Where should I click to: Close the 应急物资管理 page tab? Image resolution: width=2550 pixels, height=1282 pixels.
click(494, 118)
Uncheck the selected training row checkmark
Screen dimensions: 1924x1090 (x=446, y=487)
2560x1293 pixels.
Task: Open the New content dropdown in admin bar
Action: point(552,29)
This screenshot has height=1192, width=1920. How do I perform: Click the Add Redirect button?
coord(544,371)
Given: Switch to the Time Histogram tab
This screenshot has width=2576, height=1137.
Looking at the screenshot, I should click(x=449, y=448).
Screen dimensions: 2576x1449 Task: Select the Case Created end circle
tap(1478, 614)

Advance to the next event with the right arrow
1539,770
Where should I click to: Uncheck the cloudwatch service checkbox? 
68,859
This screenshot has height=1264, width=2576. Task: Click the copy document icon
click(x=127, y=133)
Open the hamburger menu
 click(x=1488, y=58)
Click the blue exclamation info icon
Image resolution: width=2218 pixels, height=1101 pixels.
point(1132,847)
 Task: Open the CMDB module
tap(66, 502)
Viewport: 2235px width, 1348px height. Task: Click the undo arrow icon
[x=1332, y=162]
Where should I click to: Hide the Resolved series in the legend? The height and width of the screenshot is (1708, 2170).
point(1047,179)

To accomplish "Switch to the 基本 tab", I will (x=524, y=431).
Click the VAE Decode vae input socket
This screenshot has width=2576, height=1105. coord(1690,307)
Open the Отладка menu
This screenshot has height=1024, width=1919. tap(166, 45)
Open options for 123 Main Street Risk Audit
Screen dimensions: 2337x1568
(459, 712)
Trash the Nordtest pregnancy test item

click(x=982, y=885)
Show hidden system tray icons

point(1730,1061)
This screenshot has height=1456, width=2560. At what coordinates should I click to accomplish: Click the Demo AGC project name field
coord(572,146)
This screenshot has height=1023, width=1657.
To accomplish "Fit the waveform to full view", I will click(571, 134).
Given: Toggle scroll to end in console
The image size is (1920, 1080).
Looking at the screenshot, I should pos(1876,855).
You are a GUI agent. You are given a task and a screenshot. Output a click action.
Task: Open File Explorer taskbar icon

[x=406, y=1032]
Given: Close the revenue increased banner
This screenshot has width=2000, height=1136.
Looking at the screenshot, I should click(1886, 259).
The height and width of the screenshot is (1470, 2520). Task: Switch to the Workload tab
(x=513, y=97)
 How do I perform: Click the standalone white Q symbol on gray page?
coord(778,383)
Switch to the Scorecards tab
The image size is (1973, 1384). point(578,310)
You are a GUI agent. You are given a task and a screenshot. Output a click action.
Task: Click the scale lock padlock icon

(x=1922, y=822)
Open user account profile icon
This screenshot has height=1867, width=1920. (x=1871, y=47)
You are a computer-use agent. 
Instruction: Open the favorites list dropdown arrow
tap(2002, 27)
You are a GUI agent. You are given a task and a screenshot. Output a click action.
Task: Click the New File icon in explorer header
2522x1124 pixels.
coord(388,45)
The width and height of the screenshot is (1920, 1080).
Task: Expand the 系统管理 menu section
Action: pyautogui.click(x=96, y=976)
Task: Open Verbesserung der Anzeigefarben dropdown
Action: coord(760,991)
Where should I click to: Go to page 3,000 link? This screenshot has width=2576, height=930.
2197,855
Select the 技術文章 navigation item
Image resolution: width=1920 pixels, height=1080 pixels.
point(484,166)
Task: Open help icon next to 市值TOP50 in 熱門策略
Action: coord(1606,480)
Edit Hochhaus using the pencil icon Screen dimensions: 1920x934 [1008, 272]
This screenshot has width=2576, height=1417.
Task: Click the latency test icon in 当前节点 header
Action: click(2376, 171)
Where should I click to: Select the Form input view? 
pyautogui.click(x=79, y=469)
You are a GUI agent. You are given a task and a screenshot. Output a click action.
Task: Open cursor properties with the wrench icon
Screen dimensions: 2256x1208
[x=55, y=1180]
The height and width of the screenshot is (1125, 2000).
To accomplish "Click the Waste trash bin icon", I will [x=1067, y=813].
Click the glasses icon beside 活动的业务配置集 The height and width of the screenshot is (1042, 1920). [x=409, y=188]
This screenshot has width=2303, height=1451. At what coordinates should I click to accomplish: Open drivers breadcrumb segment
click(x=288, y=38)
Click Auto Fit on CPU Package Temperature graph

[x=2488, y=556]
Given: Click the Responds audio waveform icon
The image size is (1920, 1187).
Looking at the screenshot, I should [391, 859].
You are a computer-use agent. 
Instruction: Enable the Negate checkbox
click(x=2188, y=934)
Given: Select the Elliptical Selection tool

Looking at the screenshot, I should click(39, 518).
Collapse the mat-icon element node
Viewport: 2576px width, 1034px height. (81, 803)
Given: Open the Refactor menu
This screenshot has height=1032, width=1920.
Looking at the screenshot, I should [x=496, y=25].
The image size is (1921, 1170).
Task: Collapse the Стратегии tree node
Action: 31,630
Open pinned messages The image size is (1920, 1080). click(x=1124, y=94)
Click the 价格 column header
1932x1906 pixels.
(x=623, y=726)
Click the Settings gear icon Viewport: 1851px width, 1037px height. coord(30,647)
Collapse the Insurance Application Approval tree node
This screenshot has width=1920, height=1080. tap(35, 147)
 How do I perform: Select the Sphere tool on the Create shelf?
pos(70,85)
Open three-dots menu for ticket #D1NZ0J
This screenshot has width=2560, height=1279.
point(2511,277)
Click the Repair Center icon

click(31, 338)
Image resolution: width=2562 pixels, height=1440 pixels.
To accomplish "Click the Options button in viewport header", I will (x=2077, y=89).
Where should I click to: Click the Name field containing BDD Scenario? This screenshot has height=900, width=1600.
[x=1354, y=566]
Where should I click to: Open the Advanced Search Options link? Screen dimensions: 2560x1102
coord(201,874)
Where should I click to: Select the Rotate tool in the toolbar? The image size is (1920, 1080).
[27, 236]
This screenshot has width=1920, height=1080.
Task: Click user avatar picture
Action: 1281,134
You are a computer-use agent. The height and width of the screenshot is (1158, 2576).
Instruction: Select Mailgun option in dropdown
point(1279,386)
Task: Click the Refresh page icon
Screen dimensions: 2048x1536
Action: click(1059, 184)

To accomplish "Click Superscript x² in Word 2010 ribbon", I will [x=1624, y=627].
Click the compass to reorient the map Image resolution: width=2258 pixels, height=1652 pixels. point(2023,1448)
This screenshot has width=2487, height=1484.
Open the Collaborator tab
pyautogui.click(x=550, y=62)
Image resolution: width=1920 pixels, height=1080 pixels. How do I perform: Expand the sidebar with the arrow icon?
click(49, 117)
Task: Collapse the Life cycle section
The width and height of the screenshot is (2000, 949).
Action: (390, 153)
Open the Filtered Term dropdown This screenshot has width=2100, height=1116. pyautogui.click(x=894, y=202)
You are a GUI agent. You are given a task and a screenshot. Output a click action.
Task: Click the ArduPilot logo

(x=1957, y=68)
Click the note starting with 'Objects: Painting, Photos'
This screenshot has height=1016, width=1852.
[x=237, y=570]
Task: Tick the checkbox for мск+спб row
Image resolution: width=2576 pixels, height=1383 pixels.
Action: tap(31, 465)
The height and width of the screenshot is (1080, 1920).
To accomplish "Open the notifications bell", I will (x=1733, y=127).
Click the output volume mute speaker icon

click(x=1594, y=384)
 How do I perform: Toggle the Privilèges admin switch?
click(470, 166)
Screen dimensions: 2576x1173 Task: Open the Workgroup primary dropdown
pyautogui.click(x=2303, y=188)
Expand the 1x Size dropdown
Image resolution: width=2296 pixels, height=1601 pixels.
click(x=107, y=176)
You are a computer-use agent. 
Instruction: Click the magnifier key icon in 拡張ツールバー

> _What is needed_
An exact copy of the listing is what's needed here.

> _Task response_
Where should I click to: Close the 应急物资管理 page tab? Image resolution: width=2550 pixels, height=1282 pixels.
click(494, 118)
Uncheck the selected training row checkmark
Screen dimensions: 1924x1090 (x=446, y=487)
2560x1293 pixels.
Task: Open the New content dropdown in admin bar
Action: point(552,29)
This screenshot has height=1192, width=1920. How do I perform: Click the Add Redirect button?
coord(544,371)
Given: Switch to the Time Histogram tab
This screenshot has width=2576, height=1137.
Looking at the screenshot, I should click(x=449, y=448).
Screen dimensions: 2576x1449 Task: Select the Case Created end circle
tap(1478, 614)

Advance to the next event with the right arrow
1539,770
Where should I click to: Uncheck the cloudwatch service checkbox? 
68,859
This screenshot has height=1264, width=2576. Task: Click the copy document icon
click(x=127, y=133)
Open the hamburger menu
 click(x=1488, y=58)
Click the blue exclamation info icon
Image resolution: width=2218 pixels, height=1101 pixels.
point(1132,847)
 Task: Open the CMDB module
tap(66, 502)
Viewport: 2235px width, 1348px height. Task: Click the undo arrow icon
[x=1332, y=162]
Where should I click to: Hide the Resolved series in the legend? The height and width of the screenshot is (1708, 2170).
point(1047,179)

To accomplish "Switch to the 基本 tab", I will (x=524, y=431).
Click the VAE Decode vae input socket
This screenshot has width=2576, height=1105. coord(1690,307)
Open the Отладка menu
This screenshot has height=1024, width=1919. tap(166, 45)
Open options for 123 Main Street Risk Audit
Screen dimensions: 2337x1568
(459, 712)
Trash the Nordtest pregnancy test item

click(x=982, y=885)
Show hidden system tray icons

point(1730,1061)
This screenshot has height=1456, width=2560. At what coordinates should I click to accomplish: Click the Demo AGC project name field
coord(572,146)
This screenshot has height=1023, width=1657.
To accomplish "Fit the waveform to full view", I will click(571, 134).
Given: Toggle scroll to end in console
The image size is (1920, 1080).
Looking at the screenshot, I should pos(1876,855).
You are a GUI agent. You are given a task and a screenshot. Output a click action.
Task: Open File Explorer taskbar icon

[x=406, y=1032]
Given: Close the revenue increased banner
This screenshot has width=2000, height=1136.
Looking at the screenshot, I should click(1886, 259).
The height and width of the screenshot is (1470, 2520). Task: Switch to the Workload tab
(x=513, y=97)
 How do I perform: Click the standalone white Q symbol on gray page?
coord(778,383)
Switch to the Scorecards tab
The image size is (1973, 1384). point(578,310)
You are a GUI agent. You are given a task and a screenshot. Output a click action.
Task: Click the scale lock padlock icon

(x=1922, y=822)
Open user account profile icon
This screenshot has height=1867, width=1920. (x=1871, y=47)
You are a computer-use agent. 
Instruction: Open the favorites list dropdown arrow
tap(2002, 27)
You are a GUI agent. You are given a task and a screenshot. Output a click action.
Task: Click the New File icon in explorer header
2522x1124 pixels.
coord(388,45)
The width and height of the screenshot is (1920, 1080).
Task: Expand the 系统管理 menu section
Action: pyautogui.click(x=96, y=976)
Task: Open Verbesserung der Anzeigefarben dropdown
Action: coord(760,991)
Where should I click to: Go to page 3,000 link? This screenshot has width=2576, height=930.
2197,855
Select the 技術文章 navigation item
Image resolution: width=1920 pixels, height=1080 pixels.
point(484,166)
Task: Open help icon next to 市值TOP50 in 熱門策略
Action: coord(1606,480)
Edit Hochhaus using the pencil icon Screen dimensions: 1920x934 [1008, 272]
This screenshot has width=2576, height=1417.
Task: Click the latency test icon in 当前节点 header
Action: click(2376, 171)
Where should I click to: Select the Form input view? 
pyautogui.click(x=79, y=469)
You are a GUI agent. You are given a task and a screenshot. Output a click action.
Task: Open cursor properties with the wrench icon
Screen dimensions: 2256x1208
[x=55, y=1180]
The height and width of the screenshot is (1125, 2000).
To accomplish "Click the Waste trash bin icon", I will [x=1067, y=813].
Click the glasses icon beside 活动的业务配置集 The height and width of the screenshot is (1042, 1920). [x=409, y=188]
This screenshot has width=2303, height=1451. At what coordinates should I click to accomplish: Open drivers breadcrumb segment
click(x=288, y=38)
Click Auto Fit on CPU Package Temperature graph

[x=2488, y=556]
Given: Click the Responds audio waveform icon
The image size is (1920, 1187).
Looking at the screenshot, I should [391, 859].
You are a computer-use agent. 
Instruction: Enable the Negate checkbox
click(x=2188, y=934)
Given: Select the Elliptical Selection tool

Looking at the screenshot, I should click(39, 518).
Collapse the mat-icon element node
Viewport: 2576px width, 1034px height. (81, 803)
Given: Open the Refactor menu
This screenshot has height=1032, width=1920.
Looking at the screenshot, I should [x=496, y=25].
The image size is (1921, 1170).
Task: Collapse the Стратегии tree node
Action: 31,630
Open pinned messages The image size is (1920, 1080). click(x=1124, y=94)
Click the 价格 column header
1932x1906 pixels.
(x=623, y=726)
Click the Settings gear icon Viewport: 1851px width, 1037px height. coord(30,647)
Collapse the Insurance Application Approval tree node
This screenshot has width=1920, height=1080. tap(35, 147)
 How do I perform: Select the Sphere tool on the Create shelf?
pos(70,85)
Open three-dots menu for ticket #D1NZ0J
This screenshot has width=2560, height=1279.
point(2511,277)
Click the Repair Center icon

click(31, 338)
Image resolution: width=2562 pixels, height=1440 pixels.
To accomplish "Click the Options button in viewport header", I will (x=2077, y=89).
Where should I click to: Click the Name field containing BDD Scenario? This screenshot has height=900, width=1600.
[x=1354, y=566]
Where should I click to: Open the Advanced Search Options link? Screen dimensions: 2560x1102
coord(201,874)
Where should I click to: Select the Rotate tool in the toolbar? The image size is (1920, 1080).
[27, 236]
This screenshot has width=1920, height=1080.
Task: Click user avatar picture
Action: 1281,134
You are a computer-use agent. The height and width of the screenshot is (1158, 2576).
Instruction: Select Mailgun option in dropdown
point(1279,386)
Task: Click the Refresh page icon
Screen dimensions: 2048x1536
Action: click(1059, 184)

To accomplish "Click Superscript x² in Word 2010 ribbon", I will [x=1624, y=627].
Click the compass to reorient the map Image resolution: width=2258 pixels, height=1652 pixels. point(2023,1448)
This screenshot has width=2487, height=1484.
Open the Collaborator tab
pyautogui.click(x=550, y=62)
Image resolution: width=1920 pixels, height=1080 pixels. How do I perform: Expand the sidebar with the arrow icon?
click(49, 117)
Task: Collapse the Life cycle section
The width and height of the screenshot is (2000, 949).
Action: (390, 153)
Open the Filtered Term dropdown This screenshot has width=2100, height=1116. pyautogui.click(x=894, y=202)
You are a GUI agent. You are given a task and a screenshot. Output a click action.
Task: Click the ArduPilot logo

(x=1957, y=68)
Click the note starting with 'Objects: Painting, Photos'
This screenshot has height=1016, width=1852.
[x=237, y=570]
Task: Tick the checkbox for мск+спб row
Image resolution: width=2576 pixels, height=1383 pixels.
Action: tap(31, 465)
The height and width of the screenshot is (1080, 1920).
To accomplish "Open the notifications bell", I will (x=1733, y=127).
Click the output volume mute speaker icon

click(x=1594, y=384)
 How do I perform: Toggle the Privilèges admin switch?
click(470, 166)
Screen dimensions: 2576x1173 Task: Open the Workgroup primary dropdown
pyautogui.click(x=2303, y=188)
Expand the 1x Size dropdown
Image resolution: width=2296 pixels, height=1601 pixels.
click(x=107, y=176)
You are a computer-use agent. 
Instruction: Click the magnifier key icon in 拡張ツールバー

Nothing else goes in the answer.